Well, by around 11pm I was tired, and thought perhaps I had a bit of a cold (my throat was really itchy)... So I went to bed... right when most people would start heading out for dinner.

Next night I made a better effort. First, I teamed up with the EMP-girl and headed to a classical concert. It cost 10 pesos - that's roughly 2 pounds. Everything in Argentina is amazingly cheap since they devalued the Peso. The acoustics were great and it was a refreshing change for me since Rio.

Then, at 11pm, it was time to head for dinner - steak of course - and back to the hostel for some drinks. Finally, at around 3:30am, it's time to actually go out to a club, where things are now in full swing. That's right: 3:30am, and things are in full swing. Unfortunately, it was at this point that everyone decided to take 2 Tequila shots, and one girl got so sick she spent the rest of the night throwing up in the women's toilets. Never mind - it was still a great night out, and we left the club at 7am.

Here's a shot of Buenos Aires taken at 7am:

Next day I walked around the city. Some people were making a huge racket, supervised by police, banging against the metal bars of a building:

The man's sign says "Antes tenia un Plazo Fijo. Ahora tengo un PROBLEMA!". I asked the guys back at the hostel about this... pretty much a translation for this might be

"Before I had a fixed term (deposit). Now I have a PROBLEM".

This was referring to the net result of the currency crisis in Argentina from 2001. Essentially, around the end of 2001 Argentina froze people's bank accounts, restricting how much money people could withdraw each day. A while after that, they floated (and effectively devalued) the Peso, which had been fixed 1:1 to the US dollar.
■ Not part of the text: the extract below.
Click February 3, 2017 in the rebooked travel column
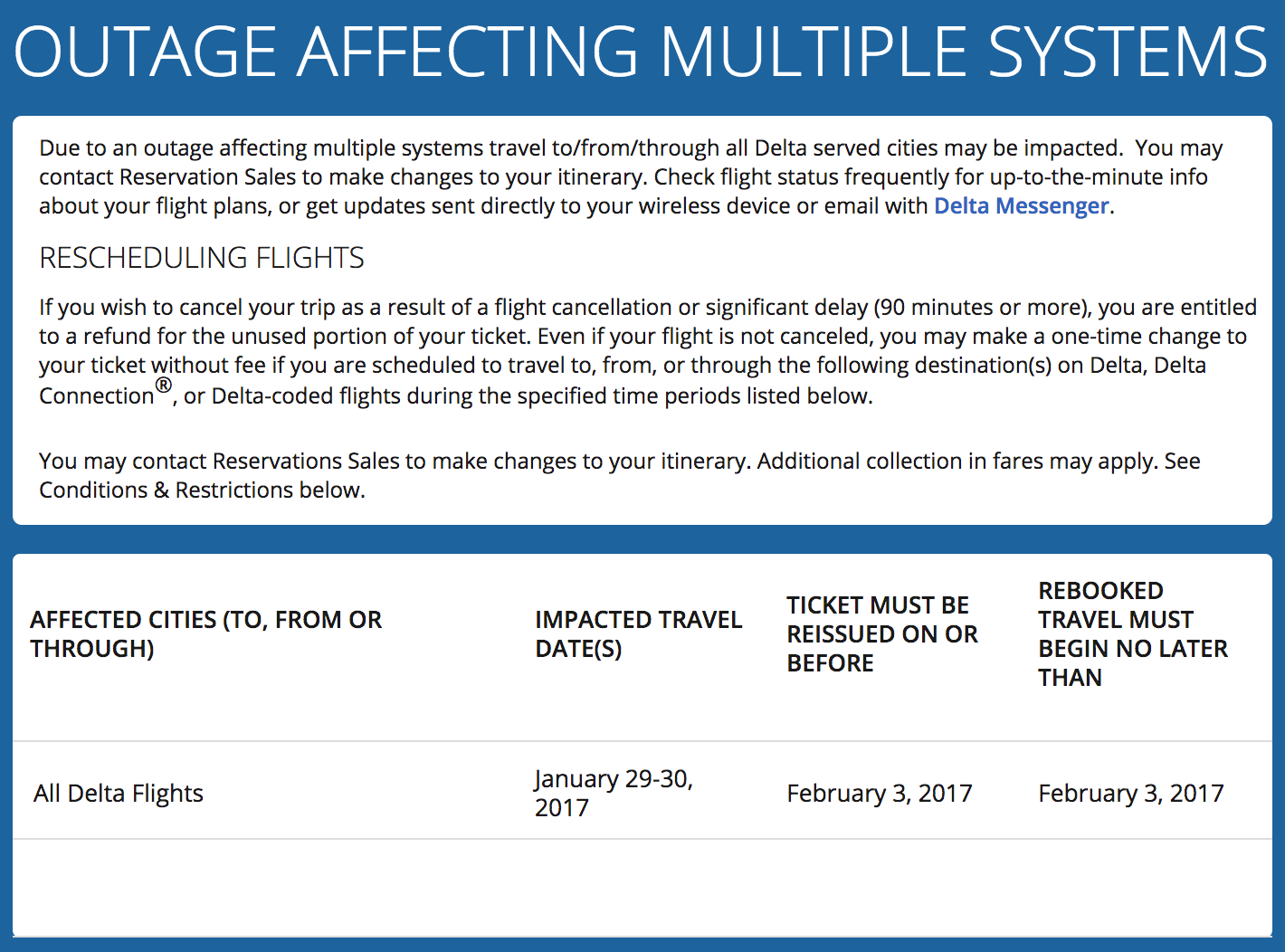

But things had grown a bit ridiculous before all of this anyway: Normally, a currency peg is backed by hard reserves - that is, there would be as many US dollars sitting in the currency board's bank account as there were Argentinian Pesos in existence. But due to political pressures and interventions, this was no longer the case, and the word had got out that Pesos were not going to be worth as much. Everybody was trying to convert their Pesos into dollars at the 1:1 rate, but everybody also knew there weren't going to be enough US dollars to go around. If the withdrawal limit had not been imposed, the banks would have run out of money as people withdrew all of their Pesos to buy US dollars.

I could try and explain it better than the above - except that after a dedicated hour searching on the web, there appears to be as many opinions on what happened in Argentina and who is to blame for what happened as there are economists.
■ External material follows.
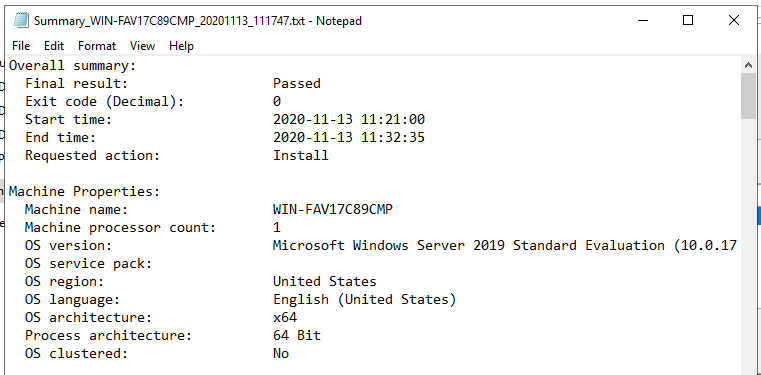Place cursor in the 'Passed' result text
Screen dimensions: 761x375
[297, 83]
The argentineans I talked to really didn't care to understand things to this level, and I suspect might reasonably have grown irritated with me as I quizzed them on their plight. As far as they were concerned, the government robbed them of a third of their savings, while a few croneys who knew what was going to happen got rich. Whatever happened, I agree that it wasn't the fault of the ordinary Argentinian people who paid the price. So I agree they were robbed - but I'm not sure by who yet. It's quite possible that either my previous or future employers made a lot of money off this situation.
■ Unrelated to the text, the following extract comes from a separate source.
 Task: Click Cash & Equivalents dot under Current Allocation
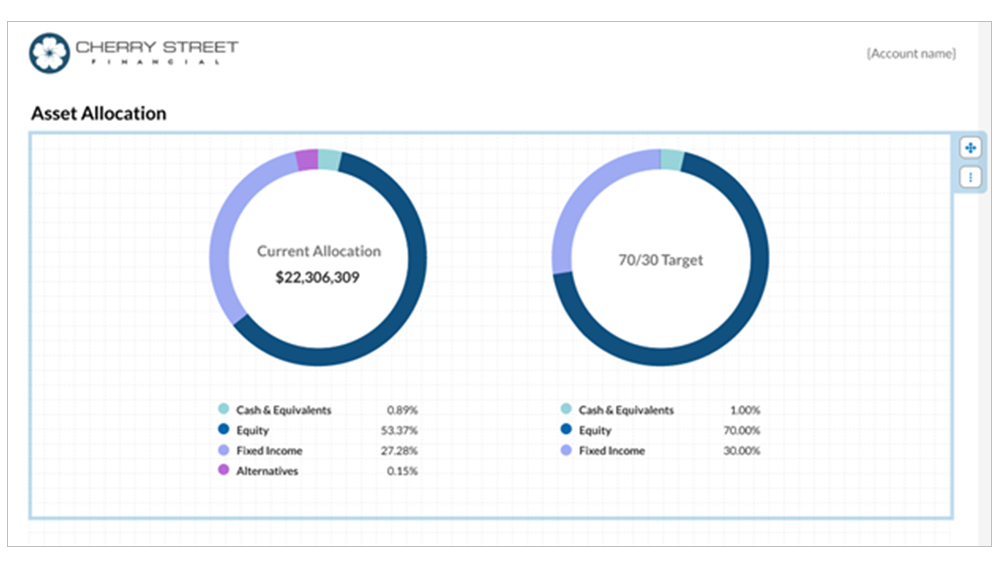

I'd like to understand it better though. I need to find a good economist somewhere who really understands this.

In general, Argentina is an economic riddle. It has abundant natural resources, and previously had a very well educated population. Yet somehow, it's people are generally poor now. How did this happen? Again, there are lots of opinions, and no real answers.

Looking at Argentina, I was reminded that in the 80's, living in Australia, we were all scared that Australia might become like Argentina, when world commodity prices fell drastically. Australia was and still is a commodity-export economy with a large foreign debt. I still don't quite understand why this could not happen in Australia, or what fundamentally separates Australia from Argentina.